What is expected = Quote the netfs reference leak commit message word for word, from "netfs: fix reference" up to and including "all goes well.".

Unverified Commit 4d428dca authored by Max Kellermann's avatar Max Kellermann Committed by Christian Brauner
Browse files

netfs: fix reference leak



Commit 20d72b00 ("netfs: Fix the request's work item to not
require a ref") modified netfs_alloc_request() to initialize the
reference counter to 2 instead of 1.  The rationale was that the
requet's "work" would release the second reference after completion
(via netfs_{read,write}_collection_worker()).  That works most of the
time if all goes well.

However, it leaks this additional reference if the request is released
before the I/O operation has been submitted: the error code path only
decrements the reference counter once and the work item will never be
queued because there will never be a completion.

This has caused outages of our whole server cluster today because
tasks were blocked in netfs_wait_for_outstanding_io(), leading to
deadlocks in Ceph (another bug that I will address soon in another
patch).  This was caused by a netfs_pgpriv2_begin_copy_to_cache() call
which failed in fscache_begin_write_operation().  The leaked
netfs_io_request was never completed, leaving `netfs_inode.io_count`
with a positive value forever.

All of this is super-fragile code.  Finding out which code paths will
lead to an eventual completion and which do not is hard to see:

- Some functions like netfs_create_write_req() allocate a request, but
  will never submit any I/O.

- netfs_unbuffered_read_iter_locked() calls netfs_unbuffered_read()
  and then netfs_put_request(); however, netfs_unbuffered_read() can
  also fail early before submitting the I/O request, therefore another
  netfs_put_request() call must be added there.

A rule of thumb is that functions that return a `netfs_io_request` do
not submit I/O, and all of their callers must be checked.

For my taste, the whole netfs code needs an overhaul to make reference
counting easier to understand and less fragile & obscure.  But to fix
this bug here and now and produce a patch that is adequate for a
stable backport, I tried a minimal approach that quickly frees the
request object upon early failure.

I decided against adding a second netfs_put_request() each time
because that would cause code duplication which obscures the code
further.  Instead, I added the function netfs_put_failed_request()
which frees such a failed request synchronously under the assumption
that the reference count is exactly 2 (as initially set by
netfs_alloc_request() and never touched), verified by a
WARN_ON_ONCE().  It then deinitializes the request object (without
going through the "cleanup_work" indirection) and frees the allocation
(with RCU protection to protect against concurrent access by
netfs_requests_seq_start()).

Given material =
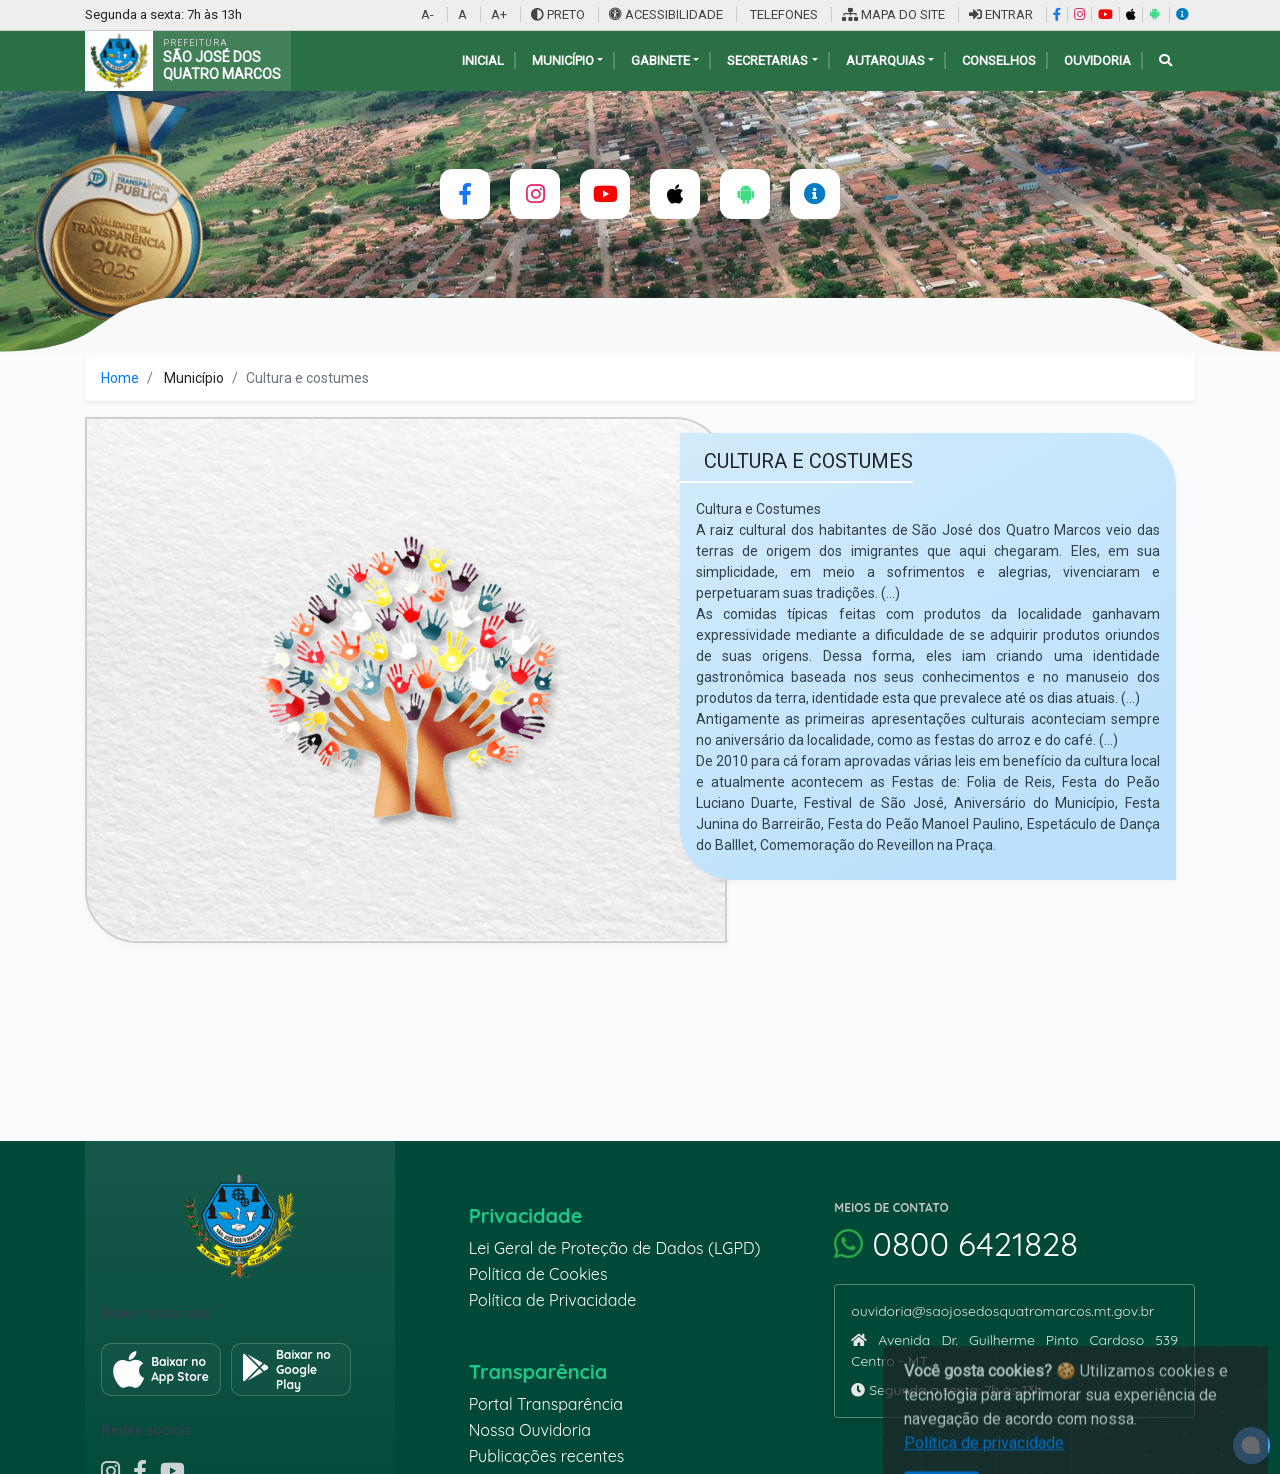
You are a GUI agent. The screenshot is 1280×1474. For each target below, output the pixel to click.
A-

Full answer =
netfs: fix reference leak



Commit 20d72b00 ("netfs: Fix the request's work item to not
require a ref") modified netfs_alloc_request() to initialize the
reference counter to 2 instead of 1.  The rationale was that the
requet's "work" would release the second reference after completion
(via netfs_{read,write}_collection_worker()).  That works most of the
time if all goes well.